Garden scraps

Yeah, I'm not disrespecting anyone, it's just that many people throw away good food that a chicken would eat. A simple compost can/bin of veggie scraps that you took out to your hens would supplement their diet. Unless you have chickens in a city in a tiny yard, you have enough room to grow tomatoes, melons, etc. for the birds.
 
There is a difference between garden supplemental feed and "treats" . think about giving your kids ice cream and Pizza for supper every day. there is little nutrition. BUT chickens were originally free-range birds in south-east Asia where NO body gave them balanced diets. They ate what gave them the best chance of reproduction/survival. The scientific balanced feed offered today are great, but chickens ate for a hundred-thousand years without human feed...They can live and thrive with a balanced garden waste diet if carefully mixed.
Not really. Treats are anything other than their feed which is nutritionally balanced for their needs. Anything they get other than that dilutes the nutrients they get overall.

I’m not saying giving them veggies/fruit is all bad, but that they should still be considered treats rather than as primary food in order to maintain their best condition and health.
 
Not really. Treats are anything other than their feed which is nutritionally balanced for their needs. Anything they get other than that dilutes the nutrients they get overall.
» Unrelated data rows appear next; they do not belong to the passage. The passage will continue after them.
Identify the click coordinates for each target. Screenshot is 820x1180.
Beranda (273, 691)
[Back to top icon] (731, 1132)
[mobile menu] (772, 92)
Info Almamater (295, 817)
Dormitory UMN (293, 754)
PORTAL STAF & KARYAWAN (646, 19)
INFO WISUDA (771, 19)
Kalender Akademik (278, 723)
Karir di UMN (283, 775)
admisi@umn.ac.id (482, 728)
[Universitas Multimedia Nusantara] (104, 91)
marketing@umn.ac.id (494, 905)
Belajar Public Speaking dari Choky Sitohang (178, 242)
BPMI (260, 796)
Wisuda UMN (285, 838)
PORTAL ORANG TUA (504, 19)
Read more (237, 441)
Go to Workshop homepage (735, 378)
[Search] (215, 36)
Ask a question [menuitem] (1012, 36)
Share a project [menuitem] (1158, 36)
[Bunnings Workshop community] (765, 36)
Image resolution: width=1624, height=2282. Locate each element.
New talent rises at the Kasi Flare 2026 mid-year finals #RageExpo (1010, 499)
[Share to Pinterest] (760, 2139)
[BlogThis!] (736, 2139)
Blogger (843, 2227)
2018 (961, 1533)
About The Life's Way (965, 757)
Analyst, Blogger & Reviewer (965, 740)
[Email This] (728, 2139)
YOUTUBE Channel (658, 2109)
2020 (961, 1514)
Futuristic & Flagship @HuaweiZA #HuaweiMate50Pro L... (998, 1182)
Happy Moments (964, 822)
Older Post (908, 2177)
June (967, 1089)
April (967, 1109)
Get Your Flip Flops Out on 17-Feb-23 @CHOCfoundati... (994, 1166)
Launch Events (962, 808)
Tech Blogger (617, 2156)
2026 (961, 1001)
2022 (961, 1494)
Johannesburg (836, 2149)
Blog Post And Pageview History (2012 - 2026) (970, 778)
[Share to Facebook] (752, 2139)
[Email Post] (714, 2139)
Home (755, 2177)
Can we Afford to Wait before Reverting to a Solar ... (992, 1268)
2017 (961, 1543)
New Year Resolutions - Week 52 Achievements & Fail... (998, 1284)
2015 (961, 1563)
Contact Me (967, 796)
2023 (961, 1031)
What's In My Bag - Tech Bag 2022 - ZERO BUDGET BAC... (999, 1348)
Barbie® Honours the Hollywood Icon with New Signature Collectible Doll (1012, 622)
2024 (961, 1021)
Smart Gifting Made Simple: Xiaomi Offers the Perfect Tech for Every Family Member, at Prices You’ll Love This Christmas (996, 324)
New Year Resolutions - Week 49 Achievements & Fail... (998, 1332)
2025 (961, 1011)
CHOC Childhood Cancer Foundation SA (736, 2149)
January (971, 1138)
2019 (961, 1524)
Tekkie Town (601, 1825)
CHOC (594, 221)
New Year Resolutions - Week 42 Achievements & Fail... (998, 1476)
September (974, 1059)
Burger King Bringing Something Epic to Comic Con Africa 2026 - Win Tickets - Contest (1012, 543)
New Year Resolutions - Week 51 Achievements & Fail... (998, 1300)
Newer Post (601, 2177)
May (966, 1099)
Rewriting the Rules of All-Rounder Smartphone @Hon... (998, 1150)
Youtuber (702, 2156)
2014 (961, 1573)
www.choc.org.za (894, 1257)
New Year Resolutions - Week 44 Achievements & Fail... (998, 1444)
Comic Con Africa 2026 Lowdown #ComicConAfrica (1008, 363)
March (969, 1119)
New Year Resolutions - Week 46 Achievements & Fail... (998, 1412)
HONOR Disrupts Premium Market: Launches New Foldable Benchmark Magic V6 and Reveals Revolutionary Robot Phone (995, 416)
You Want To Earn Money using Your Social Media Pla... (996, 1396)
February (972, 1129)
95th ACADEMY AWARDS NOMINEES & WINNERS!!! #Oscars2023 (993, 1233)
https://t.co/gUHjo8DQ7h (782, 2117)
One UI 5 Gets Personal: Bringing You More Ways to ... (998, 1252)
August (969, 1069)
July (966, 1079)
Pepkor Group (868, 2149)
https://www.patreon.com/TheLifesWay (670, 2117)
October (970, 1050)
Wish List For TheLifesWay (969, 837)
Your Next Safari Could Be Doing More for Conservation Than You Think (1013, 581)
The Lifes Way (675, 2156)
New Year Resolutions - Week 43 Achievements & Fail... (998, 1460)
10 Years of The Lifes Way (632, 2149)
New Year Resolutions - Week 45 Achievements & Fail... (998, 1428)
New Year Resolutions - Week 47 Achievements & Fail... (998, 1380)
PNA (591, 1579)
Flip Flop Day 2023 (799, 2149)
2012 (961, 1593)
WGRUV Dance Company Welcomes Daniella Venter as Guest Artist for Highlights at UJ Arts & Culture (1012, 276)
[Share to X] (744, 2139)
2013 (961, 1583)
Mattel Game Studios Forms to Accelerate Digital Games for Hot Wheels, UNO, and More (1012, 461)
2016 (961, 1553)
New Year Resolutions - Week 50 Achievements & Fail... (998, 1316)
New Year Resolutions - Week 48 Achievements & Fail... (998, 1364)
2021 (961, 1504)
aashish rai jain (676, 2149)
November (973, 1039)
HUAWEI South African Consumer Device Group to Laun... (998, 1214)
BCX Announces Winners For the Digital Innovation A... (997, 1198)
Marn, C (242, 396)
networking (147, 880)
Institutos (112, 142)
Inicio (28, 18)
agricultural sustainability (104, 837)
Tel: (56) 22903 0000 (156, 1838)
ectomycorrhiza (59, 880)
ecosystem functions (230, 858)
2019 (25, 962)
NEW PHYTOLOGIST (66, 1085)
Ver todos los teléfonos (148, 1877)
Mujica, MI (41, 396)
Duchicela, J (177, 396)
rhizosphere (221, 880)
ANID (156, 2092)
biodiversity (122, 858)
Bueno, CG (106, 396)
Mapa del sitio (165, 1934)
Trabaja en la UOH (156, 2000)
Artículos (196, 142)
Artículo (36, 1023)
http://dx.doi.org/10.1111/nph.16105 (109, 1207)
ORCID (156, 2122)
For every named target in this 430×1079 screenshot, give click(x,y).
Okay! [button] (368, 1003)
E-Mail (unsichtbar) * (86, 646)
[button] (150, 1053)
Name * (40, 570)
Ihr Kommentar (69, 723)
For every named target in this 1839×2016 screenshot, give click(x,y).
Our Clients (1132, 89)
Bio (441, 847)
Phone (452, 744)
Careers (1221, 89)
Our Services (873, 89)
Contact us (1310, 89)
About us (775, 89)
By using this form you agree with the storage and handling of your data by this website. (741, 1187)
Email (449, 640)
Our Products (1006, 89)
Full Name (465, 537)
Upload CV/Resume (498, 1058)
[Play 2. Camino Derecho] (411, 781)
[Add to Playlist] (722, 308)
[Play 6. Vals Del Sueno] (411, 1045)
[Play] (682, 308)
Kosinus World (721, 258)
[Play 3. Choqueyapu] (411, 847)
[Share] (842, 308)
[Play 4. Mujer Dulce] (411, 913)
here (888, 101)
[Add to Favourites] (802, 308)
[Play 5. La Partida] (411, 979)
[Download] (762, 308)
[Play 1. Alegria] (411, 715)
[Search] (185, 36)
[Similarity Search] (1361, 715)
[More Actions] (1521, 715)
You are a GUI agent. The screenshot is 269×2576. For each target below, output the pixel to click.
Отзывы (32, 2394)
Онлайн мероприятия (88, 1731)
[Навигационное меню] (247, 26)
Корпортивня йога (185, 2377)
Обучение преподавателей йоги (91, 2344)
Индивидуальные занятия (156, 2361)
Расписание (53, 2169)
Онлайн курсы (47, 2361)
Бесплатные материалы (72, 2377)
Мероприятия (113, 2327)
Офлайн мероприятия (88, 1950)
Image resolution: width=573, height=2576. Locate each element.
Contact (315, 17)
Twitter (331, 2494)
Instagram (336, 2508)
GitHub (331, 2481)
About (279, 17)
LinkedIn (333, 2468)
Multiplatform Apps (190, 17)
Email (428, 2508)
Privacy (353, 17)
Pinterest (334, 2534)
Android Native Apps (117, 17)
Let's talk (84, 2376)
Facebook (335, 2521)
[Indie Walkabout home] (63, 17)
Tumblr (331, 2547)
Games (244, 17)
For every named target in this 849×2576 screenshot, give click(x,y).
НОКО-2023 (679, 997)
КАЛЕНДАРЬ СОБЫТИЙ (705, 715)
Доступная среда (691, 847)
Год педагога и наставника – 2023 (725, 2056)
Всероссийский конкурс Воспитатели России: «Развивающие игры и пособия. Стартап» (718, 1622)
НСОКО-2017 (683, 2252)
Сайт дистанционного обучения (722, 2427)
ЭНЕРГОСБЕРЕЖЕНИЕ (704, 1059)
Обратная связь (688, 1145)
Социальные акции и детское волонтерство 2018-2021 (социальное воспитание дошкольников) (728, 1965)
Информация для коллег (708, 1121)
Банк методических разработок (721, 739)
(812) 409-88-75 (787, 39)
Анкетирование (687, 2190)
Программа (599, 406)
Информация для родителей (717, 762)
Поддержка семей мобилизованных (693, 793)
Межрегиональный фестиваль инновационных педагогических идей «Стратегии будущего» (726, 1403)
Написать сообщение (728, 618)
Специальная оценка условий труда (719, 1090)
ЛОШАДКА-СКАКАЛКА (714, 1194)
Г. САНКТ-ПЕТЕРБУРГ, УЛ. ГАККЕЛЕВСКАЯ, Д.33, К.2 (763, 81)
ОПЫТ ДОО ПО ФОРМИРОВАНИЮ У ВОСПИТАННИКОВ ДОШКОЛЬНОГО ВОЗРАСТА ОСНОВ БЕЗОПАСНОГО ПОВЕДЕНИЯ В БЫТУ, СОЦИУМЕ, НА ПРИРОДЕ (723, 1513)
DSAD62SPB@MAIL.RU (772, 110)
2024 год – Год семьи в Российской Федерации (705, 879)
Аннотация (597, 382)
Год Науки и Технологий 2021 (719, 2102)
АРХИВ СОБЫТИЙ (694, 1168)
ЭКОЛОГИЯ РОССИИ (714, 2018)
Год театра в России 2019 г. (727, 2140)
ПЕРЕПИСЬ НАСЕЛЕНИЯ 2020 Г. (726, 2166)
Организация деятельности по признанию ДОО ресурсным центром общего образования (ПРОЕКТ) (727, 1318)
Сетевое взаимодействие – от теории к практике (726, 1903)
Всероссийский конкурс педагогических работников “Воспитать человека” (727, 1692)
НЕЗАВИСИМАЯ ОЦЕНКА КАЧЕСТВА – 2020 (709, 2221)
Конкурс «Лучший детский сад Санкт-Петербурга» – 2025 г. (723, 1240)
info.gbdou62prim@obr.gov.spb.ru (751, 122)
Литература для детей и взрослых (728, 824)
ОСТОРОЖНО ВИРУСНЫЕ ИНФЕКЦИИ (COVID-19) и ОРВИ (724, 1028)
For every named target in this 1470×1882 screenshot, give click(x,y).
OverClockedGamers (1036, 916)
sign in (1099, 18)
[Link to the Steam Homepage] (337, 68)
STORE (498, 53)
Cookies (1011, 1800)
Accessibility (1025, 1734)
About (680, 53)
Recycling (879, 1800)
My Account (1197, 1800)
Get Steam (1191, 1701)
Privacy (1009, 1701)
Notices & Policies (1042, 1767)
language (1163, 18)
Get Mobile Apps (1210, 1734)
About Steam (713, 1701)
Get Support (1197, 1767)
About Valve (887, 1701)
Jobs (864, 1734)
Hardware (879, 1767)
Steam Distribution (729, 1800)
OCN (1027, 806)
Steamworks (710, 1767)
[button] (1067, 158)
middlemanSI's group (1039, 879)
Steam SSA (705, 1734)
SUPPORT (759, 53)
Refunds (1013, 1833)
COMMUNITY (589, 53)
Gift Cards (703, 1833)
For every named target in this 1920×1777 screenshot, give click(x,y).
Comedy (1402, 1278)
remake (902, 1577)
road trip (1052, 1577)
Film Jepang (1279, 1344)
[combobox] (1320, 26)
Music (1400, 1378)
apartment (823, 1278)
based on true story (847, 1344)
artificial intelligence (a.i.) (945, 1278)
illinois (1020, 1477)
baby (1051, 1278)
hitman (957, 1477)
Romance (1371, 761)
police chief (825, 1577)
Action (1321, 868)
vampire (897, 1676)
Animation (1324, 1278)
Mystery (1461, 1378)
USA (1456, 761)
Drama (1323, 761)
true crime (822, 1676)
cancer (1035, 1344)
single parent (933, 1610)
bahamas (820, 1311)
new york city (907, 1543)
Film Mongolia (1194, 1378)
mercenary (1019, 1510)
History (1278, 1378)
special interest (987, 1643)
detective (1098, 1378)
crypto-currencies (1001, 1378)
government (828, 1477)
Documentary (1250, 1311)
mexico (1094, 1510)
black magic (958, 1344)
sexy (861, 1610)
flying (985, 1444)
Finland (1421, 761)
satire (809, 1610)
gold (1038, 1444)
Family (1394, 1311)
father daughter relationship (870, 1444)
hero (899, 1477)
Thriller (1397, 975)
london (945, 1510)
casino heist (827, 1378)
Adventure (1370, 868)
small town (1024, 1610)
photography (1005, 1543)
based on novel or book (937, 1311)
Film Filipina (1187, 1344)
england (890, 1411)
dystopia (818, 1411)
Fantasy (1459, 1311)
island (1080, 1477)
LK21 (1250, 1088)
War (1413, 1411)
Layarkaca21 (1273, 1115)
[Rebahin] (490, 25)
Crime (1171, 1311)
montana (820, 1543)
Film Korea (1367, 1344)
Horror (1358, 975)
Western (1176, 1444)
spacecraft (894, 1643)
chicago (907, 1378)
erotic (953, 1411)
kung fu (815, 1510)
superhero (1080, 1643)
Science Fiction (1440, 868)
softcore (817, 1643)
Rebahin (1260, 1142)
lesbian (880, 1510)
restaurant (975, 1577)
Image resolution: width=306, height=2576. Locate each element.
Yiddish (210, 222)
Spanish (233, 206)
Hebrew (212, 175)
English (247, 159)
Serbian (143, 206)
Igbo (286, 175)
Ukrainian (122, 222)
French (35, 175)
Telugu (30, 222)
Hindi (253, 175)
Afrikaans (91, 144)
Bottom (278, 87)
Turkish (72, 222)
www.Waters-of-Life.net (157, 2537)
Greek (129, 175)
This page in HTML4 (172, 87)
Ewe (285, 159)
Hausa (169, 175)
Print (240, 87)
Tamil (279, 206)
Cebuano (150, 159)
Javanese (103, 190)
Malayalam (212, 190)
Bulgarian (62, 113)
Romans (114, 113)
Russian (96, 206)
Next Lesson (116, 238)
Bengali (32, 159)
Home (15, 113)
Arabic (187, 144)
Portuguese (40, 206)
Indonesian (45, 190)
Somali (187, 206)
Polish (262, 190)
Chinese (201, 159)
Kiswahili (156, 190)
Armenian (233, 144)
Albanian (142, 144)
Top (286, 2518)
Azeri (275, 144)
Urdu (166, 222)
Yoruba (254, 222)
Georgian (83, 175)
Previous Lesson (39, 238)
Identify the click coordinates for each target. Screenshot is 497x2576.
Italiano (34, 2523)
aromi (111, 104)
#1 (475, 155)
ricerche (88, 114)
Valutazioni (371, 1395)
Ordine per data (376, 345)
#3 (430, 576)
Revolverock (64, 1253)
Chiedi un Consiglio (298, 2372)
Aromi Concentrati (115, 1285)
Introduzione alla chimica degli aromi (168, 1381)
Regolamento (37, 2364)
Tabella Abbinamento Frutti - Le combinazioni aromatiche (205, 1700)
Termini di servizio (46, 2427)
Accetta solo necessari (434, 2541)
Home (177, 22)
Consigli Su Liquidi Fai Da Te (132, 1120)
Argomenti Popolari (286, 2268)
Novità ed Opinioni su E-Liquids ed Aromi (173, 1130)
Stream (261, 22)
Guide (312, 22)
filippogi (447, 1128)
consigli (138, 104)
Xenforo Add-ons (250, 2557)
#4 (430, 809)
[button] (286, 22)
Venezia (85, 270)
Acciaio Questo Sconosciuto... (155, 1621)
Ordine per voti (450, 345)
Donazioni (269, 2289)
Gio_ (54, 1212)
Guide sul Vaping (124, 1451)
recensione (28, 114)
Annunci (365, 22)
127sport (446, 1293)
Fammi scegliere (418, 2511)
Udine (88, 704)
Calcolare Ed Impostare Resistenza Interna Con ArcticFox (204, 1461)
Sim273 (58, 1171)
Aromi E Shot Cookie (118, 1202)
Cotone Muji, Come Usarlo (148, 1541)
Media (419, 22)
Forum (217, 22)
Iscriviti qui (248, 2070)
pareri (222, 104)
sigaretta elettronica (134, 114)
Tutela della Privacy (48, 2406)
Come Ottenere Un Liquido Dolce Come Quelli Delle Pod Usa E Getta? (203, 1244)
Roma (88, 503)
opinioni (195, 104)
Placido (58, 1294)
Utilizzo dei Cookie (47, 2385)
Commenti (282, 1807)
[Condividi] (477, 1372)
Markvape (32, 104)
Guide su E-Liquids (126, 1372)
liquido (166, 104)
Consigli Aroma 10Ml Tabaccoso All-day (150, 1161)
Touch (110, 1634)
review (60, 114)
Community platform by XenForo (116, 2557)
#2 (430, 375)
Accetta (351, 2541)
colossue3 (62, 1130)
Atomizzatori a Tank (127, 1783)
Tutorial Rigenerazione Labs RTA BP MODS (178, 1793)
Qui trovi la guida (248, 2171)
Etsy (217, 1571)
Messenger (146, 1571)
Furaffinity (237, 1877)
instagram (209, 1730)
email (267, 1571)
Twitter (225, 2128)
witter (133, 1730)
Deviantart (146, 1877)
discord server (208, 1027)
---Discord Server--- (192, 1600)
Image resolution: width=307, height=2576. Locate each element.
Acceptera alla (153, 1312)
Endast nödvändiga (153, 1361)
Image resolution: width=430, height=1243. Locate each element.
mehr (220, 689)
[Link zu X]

I’m not saying giving them veggies/fruit is all bad, but that they should still be considered treats rather than as primary food in order to maintain their best condition and health.
I respectfully disagree. Chickens have been around for hundreds of thousands of years before "Agway" developed a feed for them. They KNOW what they need, they eat balanced diets, but we humans do often offer things such as cracked corn which offer flavor but not as much nutrition. If you have garden scraps, give them to the girls. Of course also offer pellets/crumbles for the micronutrients, but chickens, cows, horses, pigs, and other "domestic" animals survived for thousands of years without human intervention...
 
The frustrating thing for me is that my chickens will eat something one time, and ignore it the next. They left a whole pile of cabbage leaves today, but have eaten them in the past.
 
Here is a question for the group...I find it strange that when I put out something that they all enjoy eating, they jump from piece to piece rather than staying in one spot. I have 6 hens and a rooster, so today I chopped up a hunk of watermelon for them. I always put at least 7-8 pieces of anything I give them so the dominant hens can't keep the others away. Yet every time a hen will run to a piece of watermelon, eat several bites, see a hen at a different piece, and run to that one. The hen who was eating that piece will then have to go find another piece. Why not each choose a piece, stay at it until satisfied, then walk away? Even my three cats are smart enough to know that if they are eating a treat, stay with it!
 
I put out the leftovers from Bar-B-Q Ribs I thought our barn cats would love them. They came over and licked all the Bar-B-Q sauce off. The left over pieces of meat and fat on the bones they didn't even touch. Then the Chickens showed up, they attacked the bones! When they left only the hard bones were left. A few hours later the Gray Squirrels took the bones way! Everyone loves Bar-B-Q!
 
I put out the leftovers from Bar-B-Q Ribs I thought our barn cats would love them. They came over and licked all the Bar-B-Q sauce off. The left over pieces of meat and fat on the bones they didn't even touch. Then the Chickens showed up, they attacked the bones! When they left only the hard bones were left. A few hours later the Gray Squirrels took the bones way! Everyone loves Bar-B-Q!
LOL, I've bought Friskies canned cat food for YEARS for all of the cats I've had. They generally love every flavor, but I have a cat who will walk away from anything that has "turkey" in the description. They eat dry food but get a spoon of canned food as a treat every morning and every evening. They all consider "wet" food as a treat, but she will not eat the Turkey flavor. I truly believe that even if starving, cats will walk away from a particular flavor.
 
Here is a question for the group...I find it strange that when I put out something that they all enjoy eating, they jump from piece to piece rather than staying in one spot. I have 6 hens and a rooster, so today I chopped up a hunk of watermelon for them. I always put at least 7-8 pieces of anything I give them so the dominant hens can't keep the others away. Yet every time a hen will run to a piece of watermelon, eat several bites, see a hen at a different piece, and run to that one. The hen who was eating that piece will then have to go find another piece. Why not each choose a piece, stay at it until satisfied, then walk away?
It's probably partially flock mentality, part "grass is greener" mentality - if another bird is eating a different slice of watermelon, clearly that's the better one. They'd rather give up their position at the one they're at, to get a bite of something better.